I already knew what had happened that day. What happened was that my mother witnessed the breakup, watched Asa try but fail to start his car, called Eli to come get his boy, and then called it off with Eli.

At that moment my heart clawed at itself the way Eli’s heart must have when my mother told him it was over. The sense of a man bent over his kitchen table, fingers clutching it for dear life, kept coming to me and I couldn’t shake it. He lost so much. His son. My mother. And me, too, the girl who, he told me once after he and Asa and I took the brewery tour and he had drunk the two beers they give you for free in the old-time parlor afterward, was like a daughter to him.

I got up from the porch and loaded my quilt-wrapped self into the Subaru, the way Annabelle Lee loaded herself into her ancient Impala, and I drove to Annabelle’s trailer.
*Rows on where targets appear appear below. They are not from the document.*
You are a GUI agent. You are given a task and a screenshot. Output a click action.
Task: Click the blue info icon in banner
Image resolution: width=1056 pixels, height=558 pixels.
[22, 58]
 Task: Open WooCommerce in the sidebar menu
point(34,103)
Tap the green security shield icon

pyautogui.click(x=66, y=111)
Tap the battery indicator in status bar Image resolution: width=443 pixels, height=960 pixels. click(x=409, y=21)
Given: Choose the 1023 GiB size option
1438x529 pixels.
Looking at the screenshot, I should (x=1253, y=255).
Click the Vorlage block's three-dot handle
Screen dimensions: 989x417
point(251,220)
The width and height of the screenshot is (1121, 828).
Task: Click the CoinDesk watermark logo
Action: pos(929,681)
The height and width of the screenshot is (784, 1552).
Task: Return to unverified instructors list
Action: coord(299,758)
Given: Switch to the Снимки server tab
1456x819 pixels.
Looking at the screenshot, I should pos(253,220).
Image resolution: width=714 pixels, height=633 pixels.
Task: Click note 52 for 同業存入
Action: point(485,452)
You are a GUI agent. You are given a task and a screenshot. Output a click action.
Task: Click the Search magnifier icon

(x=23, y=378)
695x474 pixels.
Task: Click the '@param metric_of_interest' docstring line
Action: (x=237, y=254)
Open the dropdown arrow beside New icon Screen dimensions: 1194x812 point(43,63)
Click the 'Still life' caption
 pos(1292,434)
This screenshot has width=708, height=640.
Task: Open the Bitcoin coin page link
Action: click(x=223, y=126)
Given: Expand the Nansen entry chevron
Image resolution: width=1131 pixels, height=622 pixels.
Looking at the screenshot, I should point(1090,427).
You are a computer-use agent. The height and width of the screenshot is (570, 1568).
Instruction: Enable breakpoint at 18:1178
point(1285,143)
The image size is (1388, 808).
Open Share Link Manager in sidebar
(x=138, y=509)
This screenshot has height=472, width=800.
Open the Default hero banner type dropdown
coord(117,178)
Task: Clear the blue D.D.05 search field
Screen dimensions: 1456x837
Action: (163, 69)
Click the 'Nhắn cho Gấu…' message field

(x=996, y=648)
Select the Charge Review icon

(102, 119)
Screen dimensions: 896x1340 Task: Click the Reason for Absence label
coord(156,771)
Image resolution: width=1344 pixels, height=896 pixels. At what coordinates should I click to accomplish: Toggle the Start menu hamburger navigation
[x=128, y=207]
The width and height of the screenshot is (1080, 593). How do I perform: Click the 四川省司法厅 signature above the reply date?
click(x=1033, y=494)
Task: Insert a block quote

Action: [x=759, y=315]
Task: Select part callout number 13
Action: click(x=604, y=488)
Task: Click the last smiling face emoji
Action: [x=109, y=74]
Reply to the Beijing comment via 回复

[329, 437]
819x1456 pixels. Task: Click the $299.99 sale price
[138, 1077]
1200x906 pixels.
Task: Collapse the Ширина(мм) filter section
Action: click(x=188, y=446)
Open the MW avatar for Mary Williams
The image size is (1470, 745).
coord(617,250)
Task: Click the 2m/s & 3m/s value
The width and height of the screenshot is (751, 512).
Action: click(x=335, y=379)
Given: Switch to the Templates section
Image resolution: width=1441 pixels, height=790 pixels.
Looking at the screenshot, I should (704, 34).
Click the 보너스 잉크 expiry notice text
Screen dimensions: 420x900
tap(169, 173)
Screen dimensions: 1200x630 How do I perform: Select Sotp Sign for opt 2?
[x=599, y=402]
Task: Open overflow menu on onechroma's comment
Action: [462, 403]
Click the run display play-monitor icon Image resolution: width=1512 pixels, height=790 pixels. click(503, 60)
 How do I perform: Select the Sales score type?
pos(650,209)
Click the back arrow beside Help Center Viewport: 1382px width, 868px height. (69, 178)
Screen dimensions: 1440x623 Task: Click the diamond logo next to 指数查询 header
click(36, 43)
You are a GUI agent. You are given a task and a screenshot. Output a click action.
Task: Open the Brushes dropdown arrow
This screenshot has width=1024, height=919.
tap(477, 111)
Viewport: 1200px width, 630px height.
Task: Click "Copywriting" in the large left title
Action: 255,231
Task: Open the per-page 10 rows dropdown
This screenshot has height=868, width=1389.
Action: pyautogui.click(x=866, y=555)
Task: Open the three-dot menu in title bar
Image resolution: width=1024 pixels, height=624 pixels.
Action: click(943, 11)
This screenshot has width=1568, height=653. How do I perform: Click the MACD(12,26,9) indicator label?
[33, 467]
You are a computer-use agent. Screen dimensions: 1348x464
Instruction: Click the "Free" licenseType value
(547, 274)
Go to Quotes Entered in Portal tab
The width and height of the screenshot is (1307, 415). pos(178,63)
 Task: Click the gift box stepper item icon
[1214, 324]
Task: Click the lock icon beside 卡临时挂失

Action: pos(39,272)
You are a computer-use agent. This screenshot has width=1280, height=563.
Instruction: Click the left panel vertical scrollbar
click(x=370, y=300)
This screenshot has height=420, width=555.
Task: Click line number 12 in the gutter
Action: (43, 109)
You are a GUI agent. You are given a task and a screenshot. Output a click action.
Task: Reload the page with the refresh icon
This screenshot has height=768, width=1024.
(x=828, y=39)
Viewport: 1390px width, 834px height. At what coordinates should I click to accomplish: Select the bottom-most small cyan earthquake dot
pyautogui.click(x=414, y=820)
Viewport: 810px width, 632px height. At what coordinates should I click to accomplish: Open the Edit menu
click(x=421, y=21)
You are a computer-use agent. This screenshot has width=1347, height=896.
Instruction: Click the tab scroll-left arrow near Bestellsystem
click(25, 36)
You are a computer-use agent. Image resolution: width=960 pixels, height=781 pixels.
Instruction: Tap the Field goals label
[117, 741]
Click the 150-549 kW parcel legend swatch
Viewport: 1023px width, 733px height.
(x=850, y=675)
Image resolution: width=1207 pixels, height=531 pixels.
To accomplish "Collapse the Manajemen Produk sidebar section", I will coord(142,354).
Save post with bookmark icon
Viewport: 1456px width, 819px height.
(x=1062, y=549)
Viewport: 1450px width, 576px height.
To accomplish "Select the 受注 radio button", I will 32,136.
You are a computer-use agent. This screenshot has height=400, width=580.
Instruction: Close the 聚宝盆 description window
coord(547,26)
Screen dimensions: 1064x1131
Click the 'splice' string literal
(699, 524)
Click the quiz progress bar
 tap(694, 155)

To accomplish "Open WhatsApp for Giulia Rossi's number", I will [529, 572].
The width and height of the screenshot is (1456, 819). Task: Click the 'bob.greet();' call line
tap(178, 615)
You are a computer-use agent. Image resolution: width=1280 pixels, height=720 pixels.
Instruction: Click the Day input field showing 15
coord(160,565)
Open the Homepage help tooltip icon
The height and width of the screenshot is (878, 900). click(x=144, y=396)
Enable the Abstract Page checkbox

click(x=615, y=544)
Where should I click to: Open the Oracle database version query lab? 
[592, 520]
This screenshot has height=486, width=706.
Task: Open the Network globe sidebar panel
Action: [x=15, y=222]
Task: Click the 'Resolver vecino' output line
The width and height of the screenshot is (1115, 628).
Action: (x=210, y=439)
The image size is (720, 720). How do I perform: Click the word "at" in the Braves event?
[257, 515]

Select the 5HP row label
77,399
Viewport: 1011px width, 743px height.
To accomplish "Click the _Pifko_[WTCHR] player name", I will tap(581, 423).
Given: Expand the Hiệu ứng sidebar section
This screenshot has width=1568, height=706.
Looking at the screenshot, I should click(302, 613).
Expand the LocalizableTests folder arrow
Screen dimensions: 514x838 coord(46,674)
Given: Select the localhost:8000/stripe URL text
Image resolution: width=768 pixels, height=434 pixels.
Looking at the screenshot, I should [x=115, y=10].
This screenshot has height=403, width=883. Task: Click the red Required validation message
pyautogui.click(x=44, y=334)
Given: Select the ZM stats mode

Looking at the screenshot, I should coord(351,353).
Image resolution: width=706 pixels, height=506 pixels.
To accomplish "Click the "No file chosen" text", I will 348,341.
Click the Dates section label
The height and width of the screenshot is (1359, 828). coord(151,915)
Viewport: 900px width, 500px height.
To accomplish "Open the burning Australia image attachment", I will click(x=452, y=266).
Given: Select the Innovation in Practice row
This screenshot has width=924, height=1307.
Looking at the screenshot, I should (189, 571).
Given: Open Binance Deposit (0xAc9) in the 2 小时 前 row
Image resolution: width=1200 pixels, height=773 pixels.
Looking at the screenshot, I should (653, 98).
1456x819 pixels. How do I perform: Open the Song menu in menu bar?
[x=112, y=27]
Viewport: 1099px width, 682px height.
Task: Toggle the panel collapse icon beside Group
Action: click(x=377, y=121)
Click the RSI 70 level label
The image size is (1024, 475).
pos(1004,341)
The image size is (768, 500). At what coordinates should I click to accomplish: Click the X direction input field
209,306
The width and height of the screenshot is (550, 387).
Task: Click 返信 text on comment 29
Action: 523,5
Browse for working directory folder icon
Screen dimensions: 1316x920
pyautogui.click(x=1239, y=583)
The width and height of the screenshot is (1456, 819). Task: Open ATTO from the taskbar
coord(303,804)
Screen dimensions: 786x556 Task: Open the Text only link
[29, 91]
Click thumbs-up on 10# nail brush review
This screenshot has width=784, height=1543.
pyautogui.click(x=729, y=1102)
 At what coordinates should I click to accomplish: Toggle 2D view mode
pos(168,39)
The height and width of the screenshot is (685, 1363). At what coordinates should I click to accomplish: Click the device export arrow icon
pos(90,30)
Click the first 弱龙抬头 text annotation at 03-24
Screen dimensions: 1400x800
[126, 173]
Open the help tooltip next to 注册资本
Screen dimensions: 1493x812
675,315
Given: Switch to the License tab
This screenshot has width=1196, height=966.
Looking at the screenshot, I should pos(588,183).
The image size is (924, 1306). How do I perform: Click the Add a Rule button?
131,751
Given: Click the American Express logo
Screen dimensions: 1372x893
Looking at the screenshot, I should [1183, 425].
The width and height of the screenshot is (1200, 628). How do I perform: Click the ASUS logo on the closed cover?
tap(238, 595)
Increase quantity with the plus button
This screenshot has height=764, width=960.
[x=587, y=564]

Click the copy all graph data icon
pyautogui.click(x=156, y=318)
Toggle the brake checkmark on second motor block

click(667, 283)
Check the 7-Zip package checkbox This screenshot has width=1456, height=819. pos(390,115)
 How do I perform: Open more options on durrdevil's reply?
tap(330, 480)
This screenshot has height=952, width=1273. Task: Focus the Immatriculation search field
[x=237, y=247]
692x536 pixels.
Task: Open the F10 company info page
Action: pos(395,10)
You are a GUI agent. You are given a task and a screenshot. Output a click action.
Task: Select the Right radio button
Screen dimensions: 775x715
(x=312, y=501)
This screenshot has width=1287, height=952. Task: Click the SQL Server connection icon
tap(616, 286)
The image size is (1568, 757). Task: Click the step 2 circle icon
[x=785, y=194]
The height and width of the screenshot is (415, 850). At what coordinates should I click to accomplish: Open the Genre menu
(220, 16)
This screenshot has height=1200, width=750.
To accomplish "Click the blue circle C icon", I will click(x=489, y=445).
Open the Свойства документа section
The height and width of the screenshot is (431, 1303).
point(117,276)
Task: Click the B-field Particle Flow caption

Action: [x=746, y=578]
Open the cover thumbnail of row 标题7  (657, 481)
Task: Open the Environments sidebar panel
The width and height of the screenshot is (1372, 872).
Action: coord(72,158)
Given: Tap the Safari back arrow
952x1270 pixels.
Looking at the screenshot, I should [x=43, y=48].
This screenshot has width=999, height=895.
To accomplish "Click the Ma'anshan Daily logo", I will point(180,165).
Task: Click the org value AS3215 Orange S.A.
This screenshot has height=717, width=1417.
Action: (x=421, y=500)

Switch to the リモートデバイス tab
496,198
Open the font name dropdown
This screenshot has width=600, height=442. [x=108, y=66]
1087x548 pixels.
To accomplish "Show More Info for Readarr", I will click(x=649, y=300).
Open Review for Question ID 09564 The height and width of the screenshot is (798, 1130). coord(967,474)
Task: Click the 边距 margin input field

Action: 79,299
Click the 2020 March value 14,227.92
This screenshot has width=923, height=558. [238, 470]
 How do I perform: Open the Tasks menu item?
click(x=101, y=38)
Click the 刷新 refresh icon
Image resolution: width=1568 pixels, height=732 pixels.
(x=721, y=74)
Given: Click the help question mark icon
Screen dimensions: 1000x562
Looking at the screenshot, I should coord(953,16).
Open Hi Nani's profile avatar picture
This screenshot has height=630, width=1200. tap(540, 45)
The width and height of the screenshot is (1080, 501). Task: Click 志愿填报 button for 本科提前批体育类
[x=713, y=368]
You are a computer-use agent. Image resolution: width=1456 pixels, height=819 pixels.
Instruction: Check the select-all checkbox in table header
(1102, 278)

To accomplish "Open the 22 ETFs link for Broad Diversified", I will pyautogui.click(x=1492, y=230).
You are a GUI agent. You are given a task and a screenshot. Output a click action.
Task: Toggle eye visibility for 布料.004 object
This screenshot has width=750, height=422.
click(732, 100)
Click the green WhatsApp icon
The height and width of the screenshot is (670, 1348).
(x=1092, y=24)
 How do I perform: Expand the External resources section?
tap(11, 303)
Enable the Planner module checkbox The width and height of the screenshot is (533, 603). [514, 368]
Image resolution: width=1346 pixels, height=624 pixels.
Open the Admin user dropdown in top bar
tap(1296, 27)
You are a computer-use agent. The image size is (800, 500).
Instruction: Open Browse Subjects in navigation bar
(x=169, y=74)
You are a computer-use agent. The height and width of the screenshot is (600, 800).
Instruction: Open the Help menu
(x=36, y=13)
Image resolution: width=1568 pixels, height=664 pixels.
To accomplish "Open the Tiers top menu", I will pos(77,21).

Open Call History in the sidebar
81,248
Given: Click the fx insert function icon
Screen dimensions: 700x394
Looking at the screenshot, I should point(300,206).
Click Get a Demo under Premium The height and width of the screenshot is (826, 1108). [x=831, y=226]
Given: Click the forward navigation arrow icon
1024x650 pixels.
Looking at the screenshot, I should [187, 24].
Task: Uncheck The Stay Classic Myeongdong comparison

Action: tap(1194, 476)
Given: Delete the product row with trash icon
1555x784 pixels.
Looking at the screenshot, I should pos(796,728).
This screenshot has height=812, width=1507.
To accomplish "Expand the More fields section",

I told her what I thought I knew and I watched her eyes shift away from mine, up to the ceiling, then finally back to me.

“So?” I said. “Is that the way it went down?”

“Well,” she said, “you know your mother.”

“Is that a yes?”

“It’s the way she told me it happened, yes.”

“Why did she break up with him?”

“Because in the wake of what Asa had done she could not see any way to stay with Eli,” Annabelle said. “‘I can’t hurt my daughter. I can’t hurt her more.’ Exact quote.”

But the way she said it, the words she could not see any way to stay with Eli translated and retranslated themselves in my mind as She did it for you and then It broke her heart and then It broke his heart too.

“She thought it was the only way she could spare you yet more hurt,” Annabelle said. “You know your mother, Clara.”

“I don’t know if I do.”

“You’re trying. I’ll give you that. Late in the game or not, you’re trying.”





* * *





Why the army? The Chamberlains weren’t a military family and the military had never been part of Asa’s plan. His plan was to drive truck for Byrne Dairy and maybe buy his own big rig someday and be his own boss, be a long-haul trucker. That way he could see all fifty states. Hawaii he would have to fly to, but it was possible to drive to Alaska, if you had the time, and that way you could knock off a vast portion of the west. A big map of the United States hung on his wall, colored pins stuck in all the states he’d been to so far. Only eighteen. Barely over a third.